Paper review: Dynamic Behavior of Slowly-Responsive Congestion Control Algorithms

Reviewer: Hanlin D. Qian

TCP congestion mechanism reacts very quickly to packet loss, while there is a class of slow congestion control mechanisms that react much slower to packet loss, thereby making sending rate much smoother than that of TCP. A smooth sending rate is better suited for unicast streaming video and audio. These slow-reaction congestion control schemes have been tested for fairness and TCP-friendliness in static environments, but not in dynamic environments like the Internet itself. This paper tests several slow congestion control mechanisms for their behavior under dynamic environment by varying the congestion bottleneck's bandwidth. Four aspects of this environment are studied by this paper:

  1. Persistent loss rates
  2. Short-term fairness properties
  3. Bottleneck link utilization
  4. Smoothness of transmission rates

The testing methodogy uses an ON/OFF CBR source to simulate the different levels of network traffic, thereby creating a dynamic environment. For example, when the CBR source is on, the bandwidth is reduced, while when it's off, the bandwidth returns to normal. This repeating pattern creates a "square-wave" pattern of dynamic bandwidth. Other scenarios used include a "sawtooth" pattern, where the CBR source is turned on gradually, but off suddenly, or vice versa.
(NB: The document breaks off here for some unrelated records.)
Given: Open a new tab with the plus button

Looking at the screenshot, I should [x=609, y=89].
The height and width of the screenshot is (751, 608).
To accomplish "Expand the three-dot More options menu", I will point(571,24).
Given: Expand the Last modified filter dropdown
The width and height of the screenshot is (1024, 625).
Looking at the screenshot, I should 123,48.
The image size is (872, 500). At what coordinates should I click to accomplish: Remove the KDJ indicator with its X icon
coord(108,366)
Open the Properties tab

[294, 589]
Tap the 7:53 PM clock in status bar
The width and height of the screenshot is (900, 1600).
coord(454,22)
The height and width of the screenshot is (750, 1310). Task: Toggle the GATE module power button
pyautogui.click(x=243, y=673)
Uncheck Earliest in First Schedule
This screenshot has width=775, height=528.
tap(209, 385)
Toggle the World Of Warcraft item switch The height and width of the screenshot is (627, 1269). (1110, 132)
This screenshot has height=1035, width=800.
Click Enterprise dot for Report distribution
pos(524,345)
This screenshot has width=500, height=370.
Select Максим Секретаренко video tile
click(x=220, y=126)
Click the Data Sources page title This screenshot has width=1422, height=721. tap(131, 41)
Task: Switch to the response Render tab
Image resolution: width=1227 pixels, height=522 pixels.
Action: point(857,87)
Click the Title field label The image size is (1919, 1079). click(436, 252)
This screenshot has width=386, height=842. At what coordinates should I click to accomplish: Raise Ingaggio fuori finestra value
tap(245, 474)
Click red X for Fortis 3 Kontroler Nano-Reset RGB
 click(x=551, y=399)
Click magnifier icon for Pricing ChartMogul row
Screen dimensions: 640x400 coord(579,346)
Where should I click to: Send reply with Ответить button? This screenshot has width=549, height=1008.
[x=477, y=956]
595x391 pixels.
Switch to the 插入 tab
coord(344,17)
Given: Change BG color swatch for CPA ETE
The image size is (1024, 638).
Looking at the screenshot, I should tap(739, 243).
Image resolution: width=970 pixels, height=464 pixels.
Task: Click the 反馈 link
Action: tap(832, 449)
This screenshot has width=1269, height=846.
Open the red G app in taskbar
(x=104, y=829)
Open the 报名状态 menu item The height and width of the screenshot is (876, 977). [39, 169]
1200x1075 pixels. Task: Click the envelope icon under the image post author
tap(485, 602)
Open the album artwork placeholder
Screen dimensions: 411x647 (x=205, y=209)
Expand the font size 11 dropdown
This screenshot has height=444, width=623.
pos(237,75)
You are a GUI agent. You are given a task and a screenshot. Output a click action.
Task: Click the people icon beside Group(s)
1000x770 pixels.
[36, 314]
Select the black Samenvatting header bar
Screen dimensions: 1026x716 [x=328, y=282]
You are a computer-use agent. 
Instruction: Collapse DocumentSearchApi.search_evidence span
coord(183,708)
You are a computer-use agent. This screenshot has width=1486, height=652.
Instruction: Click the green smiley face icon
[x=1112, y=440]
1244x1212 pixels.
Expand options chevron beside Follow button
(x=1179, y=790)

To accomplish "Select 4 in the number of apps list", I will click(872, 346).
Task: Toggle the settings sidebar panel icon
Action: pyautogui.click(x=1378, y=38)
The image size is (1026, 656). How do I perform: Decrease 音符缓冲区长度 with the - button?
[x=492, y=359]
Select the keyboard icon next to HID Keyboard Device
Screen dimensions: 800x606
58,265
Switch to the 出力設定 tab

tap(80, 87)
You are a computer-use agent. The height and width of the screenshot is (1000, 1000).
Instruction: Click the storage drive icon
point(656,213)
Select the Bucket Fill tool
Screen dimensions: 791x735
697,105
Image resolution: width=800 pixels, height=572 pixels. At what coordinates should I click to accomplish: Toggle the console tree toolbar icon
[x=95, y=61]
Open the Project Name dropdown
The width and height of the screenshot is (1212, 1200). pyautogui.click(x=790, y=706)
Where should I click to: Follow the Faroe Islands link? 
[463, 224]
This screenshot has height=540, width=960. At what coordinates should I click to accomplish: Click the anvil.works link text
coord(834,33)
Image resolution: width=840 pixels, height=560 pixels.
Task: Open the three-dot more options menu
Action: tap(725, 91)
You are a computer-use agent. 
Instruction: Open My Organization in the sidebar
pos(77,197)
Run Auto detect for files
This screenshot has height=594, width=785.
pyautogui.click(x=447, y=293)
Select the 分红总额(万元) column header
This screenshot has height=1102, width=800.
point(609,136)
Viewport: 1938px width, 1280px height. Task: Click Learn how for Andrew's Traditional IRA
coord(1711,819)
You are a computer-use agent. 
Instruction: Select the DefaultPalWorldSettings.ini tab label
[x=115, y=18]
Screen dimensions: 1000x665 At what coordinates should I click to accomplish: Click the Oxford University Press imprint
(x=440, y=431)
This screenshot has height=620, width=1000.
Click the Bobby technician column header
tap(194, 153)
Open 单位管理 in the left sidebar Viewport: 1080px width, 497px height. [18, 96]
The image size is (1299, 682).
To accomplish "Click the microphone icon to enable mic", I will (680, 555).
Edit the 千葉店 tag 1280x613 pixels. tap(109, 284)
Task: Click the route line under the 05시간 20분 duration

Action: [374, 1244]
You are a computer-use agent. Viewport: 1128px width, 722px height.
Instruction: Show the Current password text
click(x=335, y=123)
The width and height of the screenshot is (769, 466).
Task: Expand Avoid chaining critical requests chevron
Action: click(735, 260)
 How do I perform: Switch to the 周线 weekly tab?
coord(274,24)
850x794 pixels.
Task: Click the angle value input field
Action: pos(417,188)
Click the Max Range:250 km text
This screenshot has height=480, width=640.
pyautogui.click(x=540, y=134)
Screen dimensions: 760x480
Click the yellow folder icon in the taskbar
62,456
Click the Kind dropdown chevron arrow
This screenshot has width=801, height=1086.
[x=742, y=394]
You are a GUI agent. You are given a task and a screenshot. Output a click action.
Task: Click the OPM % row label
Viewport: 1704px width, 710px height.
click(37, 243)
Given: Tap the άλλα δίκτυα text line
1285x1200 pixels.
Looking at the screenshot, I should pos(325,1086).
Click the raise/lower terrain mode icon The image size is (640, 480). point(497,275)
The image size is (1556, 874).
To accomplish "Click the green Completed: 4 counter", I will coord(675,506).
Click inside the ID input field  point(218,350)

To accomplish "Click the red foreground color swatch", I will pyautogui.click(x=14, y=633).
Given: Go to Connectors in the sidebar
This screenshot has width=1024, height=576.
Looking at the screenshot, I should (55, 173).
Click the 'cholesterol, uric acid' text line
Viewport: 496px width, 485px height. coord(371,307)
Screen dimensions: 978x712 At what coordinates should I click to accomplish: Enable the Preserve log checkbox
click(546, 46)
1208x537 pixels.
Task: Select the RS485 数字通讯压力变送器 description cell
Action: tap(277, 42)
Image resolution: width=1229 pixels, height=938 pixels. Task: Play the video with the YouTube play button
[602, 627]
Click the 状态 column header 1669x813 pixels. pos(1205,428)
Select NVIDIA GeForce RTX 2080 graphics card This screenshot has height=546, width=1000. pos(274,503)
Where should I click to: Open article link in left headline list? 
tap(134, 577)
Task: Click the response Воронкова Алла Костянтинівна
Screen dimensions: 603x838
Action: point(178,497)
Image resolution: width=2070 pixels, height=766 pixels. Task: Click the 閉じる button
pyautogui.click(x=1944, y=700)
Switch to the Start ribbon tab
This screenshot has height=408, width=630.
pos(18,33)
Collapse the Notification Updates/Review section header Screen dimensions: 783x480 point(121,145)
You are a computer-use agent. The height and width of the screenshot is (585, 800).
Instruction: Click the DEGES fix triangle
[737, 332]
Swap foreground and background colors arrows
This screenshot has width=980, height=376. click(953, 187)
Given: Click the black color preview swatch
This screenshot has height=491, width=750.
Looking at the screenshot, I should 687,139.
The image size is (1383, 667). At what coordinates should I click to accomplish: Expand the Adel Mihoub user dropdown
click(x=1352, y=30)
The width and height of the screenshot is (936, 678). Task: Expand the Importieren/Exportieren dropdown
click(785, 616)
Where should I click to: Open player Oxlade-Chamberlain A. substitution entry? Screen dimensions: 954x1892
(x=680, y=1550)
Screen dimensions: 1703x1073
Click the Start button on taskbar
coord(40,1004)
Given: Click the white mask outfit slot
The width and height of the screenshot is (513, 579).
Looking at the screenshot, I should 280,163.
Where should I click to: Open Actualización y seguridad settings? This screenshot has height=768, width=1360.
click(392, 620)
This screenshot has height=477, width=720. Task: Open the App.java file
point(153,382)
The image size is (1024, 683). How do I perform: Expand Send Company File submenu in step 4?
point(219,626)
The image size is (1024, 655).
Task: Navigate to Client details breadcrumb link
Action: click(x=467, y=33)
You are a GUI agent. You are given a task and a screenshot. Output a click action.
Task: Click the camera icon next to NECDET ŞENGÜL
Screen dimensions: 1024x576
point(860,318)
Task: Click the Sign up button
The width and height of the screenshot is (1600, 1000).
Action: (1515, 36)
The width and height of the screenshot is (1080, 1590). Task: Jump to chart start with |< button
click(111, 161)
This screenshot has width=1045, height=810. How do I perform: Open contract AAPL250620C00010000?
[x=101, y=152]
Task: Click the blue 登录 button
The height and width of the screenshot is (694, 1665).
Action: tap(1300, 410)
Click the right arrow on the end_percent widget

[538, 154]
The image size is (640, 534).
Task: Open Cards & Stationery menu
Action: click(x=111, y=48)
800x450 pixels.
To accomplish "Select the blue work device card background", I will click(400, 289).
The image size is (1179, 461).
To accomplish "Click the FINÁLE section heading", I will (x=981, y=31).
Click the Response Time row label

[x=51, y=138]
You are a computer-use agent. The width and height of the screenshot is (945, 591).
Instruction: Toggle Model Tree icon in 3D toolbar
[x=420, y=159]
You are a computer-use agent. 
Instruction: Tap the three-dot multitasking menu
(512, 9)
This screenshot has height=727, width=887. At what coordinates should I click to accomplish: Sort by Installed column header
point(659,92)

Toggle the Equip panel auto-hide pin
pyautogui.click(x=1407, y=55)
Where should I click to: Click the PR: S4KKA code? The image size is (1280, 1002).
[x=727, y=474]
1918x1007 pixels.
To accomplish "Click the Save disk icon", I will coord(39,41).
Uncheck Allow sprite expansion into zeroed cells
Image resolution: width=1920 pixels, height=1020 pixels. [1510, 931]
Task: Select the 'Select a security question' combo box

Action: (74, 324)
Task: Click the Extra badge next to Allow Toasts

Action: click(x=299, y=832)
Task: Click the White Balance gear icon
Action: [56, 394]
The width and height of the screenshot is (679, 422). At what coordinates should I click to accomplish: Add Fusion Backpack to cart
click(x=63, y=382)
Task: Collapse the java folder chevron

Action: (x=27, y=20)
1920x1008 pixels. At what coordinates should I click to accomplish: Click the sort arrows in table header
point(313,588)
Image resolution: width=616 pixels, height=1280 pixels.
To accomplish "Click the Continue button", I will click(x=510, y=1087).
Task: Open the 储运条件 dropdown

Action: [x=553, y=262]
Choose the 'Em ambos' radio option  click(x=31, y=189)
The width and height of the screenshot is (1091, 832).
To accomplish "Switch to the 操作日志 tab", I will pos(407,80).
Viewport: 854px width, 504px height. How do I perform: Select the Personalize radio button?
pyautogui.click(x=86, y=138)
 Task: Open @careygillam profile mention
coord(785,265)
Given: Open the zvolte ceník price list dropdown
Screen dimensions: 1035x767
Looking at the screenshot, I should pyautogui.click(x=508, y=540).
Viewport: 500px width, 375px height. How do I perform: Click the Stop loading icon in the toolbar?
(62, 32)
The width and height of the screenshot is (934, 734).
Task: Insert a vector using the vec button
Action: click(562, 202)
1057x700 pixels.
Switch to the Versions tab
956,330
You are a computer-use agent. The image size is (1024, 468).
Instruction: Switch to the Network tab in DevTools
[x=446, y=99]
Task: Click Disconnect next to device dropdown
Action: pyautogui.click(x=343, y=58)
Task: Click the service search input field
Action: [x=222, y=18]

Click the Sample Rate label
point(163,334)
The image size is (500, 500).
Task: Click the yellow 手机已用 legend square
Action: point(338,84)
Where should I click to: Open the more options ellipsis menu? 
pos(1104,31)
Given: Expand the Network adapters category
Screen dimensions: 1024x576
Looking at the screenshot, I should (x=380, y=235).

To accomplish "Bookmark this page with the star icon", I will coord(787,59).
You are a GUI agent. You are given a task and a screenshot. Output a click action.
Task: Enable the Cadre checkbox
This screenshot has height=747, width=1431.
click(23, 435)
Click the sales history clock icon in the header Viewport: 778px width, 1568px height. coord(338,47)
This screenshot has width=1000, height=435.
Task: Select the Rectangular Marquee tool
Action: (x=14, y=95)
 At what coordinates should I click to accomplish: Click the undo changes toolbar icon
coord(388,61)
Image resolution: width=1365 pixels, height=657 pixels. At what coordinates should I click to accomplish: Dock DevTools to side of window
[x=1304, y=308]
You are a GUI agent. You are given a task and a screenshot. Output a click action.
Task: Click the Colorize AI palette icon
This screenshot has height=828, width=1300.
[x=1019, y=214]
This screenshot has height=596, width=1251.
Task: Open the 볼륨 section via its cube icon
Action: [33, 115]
The main problem the paper studied is how SlowCC mechanism react to abrupt reduction in bandwidth. The stabilization time is measured. Stabilization time is the number of RTTs before the loss rate returns to 1.5 times the normal rate. The paper argues that self-clocking helps to reduce the stabilization time in TFRC and makes SlowCC mechanisms usable.

Four more scenarios are studied in this paper:

  1. The fairness between TCP and SlowCC mechanisms is tested, results show that SlowCC mechanisms are less aggressive than TCP.
  2. SlowCC algorithms are tested against a sudden increase in bandwidth. Results show that SlowCC mechanisms don't react as quickly to such an increase as TCP, and therefore there is a loss in throughput, or inefficiency.
  3. SlowCC mechanisms also suffer in throughput when the bandwidth oscillates.
  4. Tests for smoothness of transfer rate changes are also done. Rates of SlowCC mechanisms are generally smoother than those of TCP. However, scenarios can be created when SlowCC mechanisms also suffer in smoothness.

The authors argue that the aboves tests show that SlowCC mechanisms should be safe for deployment in dynamic environments.

I, on the other hand, do not draw the same conclusions from these tests. It seems to me that SlowCC mechanisms have worse performace when compared to TCP in just about every test. Even in the tests on rate smoothness, SlowCC mechanisms do not always perform well. Also, it makes me wonder why the authors focus so much on one type of SlowCC mechanism - TFRC, and much less on all the others. It seems to me that the authors are trying to promote and sell TFRC for some reason. In order to have a more complete view of SlowCC mechanisms, other SlowCC mechanisms should be studied more extensively. Another problem is that the authors argue that since SlowCC algorithms can be safely deployed because they don't compete unfairly with TCP. That is true, but are they aggressive enough to compete, or will TCP simply grab all the bandwidth? So deploying SlowCC mechanisms may still be a problem. One last criticism is that simplicity of the tests. Only one bottleneck is used, as opposed to multiple ones on the real Internet. Competing CBR or other background TCP flows are used to create traffic. This approach does not take into account the behavior of this background traffic that can possibly affect the results. I still don't quite see how the background traffic can be maintained at a steady level, especially because these traffic flows can vary their sending rates as well. Overall, this paper has given us some a good idea of how SlowCC mechanisms behave under dynamic Internet environment. However, I don't think we can say that SlowCC mechanisms are safe for deployment simply based on this paper. I give this paper a rating of 3 - moderate contribution.